**TEXT SECTION:**
▼
Also in the plus column, higher concentrations of carbon dioxide, the main heat-trapping gas, are contributing to a greener world, according to the draft.
“Based on satellite observations since the early 1980s, there is high confidence that there has been a trend in many regions towards earlier greening of vegetation in the spring and increased net primary production linked to longer growing seasons and increasing atmospheric CO2 concentrations,” it said.
But warming in cool regions can bring mixed results, the draft says. For example, while temperate and higher latitudes could be friendlier to farming, they are also proving friendlier to weeds, as well as insect pests and wildfires that are likely to imperil forests.
Final details of the summary are being discussed by hundreds of authors and government representatives from more than 100 countries meeting this week in Brussels and conferring by e-mail.
Scientists and government officials sparred over the wording of the draft on Wednesday, according to some people involved, with disagreements on the level of certainty in projections of health and ecological consequences of warming.
But over all, the report is expected to provide significant new detail on a world increasingly influenced by human actions, most notably the buildup of carbon dioxide and other greenhouse gases emitted mainly by burning fossil fuels and forests.
In the long run, most regions are likely to be more harmed than helped by the changes, the draft says. For example, projections for coming decades foresee intensifying drought and downpours, as well as a relentless intrusion of rising seas — at an uncertain rate — along crowded coasts and around low-lying islands.
Water supplies fed by alpine snows or ice sheets are already experiencing changes and could be greatly disrupted, it said.
Among other findings, the draft says:
¶“Coasts are very likely to be exposed to increasing risks due to climate change and sea-level rise, and the effect will be exacerbated by increasing human-induced pressures on coastal areas.”
¶“It is likely that corals will experience a major decline due to increased bleaching and mortality due to rising seawater temperatures.”
¶Many of the world’s regions that are already vulnerable to climate and coastal hazards are likely to see the biggest effects from additional changes driven by the buildup of greenhouse gases. “Poor communities can be especially vulnerable,” it says, “because they tend to be concentrated in relatively high-risk areas, have more limited coping capacities, and can be more dependent on climate-sensitive resources such as local water and food supplies.”
The existing and projected threats to these regions are justification for a greatly intensified effort by development groups, wealthy countries, and governments in poor countries to increase resilience in regions most at risk, officials said.
Achim Steiner, a United Nations under secretary general who is executive director of the United Nations Environment Program, would not comment directly on the climate panel’s draft findings. But he said in an e-mail exchange that development projects in the world’s struggling countries would need to take climate hazards into account.
“Trillions of dollars will be invested in infrastructure in developing countries alone over the coming years,” he said. “The challenge is to ensure that climate change impacts are factored into investment decisions at the outset so that, say a road, railway or power plant, is planned with climate change in mind.”
▲
**EXERCISE:**
Answer these questions from the climate draft article.
(a) What gas does the article call the main heat-trapping gas?
(b) In which city are the authors and government representatives meeting this week?
(c) What position does Achim Steiner hold at the United Nations Environment Program?
The records are not needed for this exercise.

**PROVIDED MATERIAL:**
▼
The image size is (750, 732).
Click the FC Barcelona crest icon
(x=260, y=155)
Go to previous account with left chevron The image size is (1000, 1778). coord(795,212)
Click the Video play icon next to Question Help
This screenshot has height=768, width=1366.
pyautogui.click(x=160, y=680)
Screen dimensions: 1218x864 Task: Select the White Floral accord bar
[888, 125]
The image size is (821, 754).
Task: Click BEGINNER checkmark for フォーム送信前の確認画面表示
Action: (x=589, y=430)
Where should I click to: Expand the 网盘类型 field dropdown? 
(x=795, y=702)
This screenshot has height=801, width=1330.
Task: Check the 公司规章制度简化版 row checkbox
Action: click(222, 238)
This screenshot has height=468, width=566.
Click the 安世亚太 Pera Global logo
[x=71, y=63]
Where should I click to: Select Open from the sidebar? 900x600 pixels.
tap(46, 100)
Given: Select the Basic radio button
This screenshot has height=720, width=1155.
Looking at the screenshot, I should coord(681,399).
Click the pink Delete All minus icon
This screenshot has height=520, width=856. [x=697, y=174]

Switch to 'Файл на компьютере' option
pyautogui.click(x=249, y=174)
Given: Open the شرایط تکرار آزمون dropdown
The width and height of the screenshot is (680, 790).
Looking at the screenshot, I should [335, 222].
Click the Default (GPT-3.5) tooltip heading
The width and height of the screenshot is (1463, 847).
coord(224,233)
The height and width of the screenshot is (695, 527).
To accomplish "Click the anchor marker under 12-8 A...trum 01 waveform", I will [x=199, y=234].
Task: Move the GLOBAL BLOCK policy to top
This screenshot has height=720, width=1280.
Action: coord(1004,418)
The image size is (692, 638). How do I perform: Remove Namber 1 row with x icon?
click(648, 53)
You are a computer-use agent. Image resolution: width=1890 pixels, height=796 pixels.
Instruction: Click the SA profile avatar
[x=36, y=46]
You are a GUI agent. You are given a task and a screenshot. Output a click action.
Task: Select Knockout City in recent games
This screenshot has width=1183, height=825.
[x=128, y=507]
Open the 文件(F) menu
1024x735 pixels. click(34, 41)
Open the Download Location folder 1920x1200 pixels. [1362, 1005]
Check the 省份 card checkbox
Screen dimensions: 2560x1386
▲
**SOLUTION TO THIS TASK:**
(a) Carbon dioxide.
(b) Brussels.
(c) Executive director.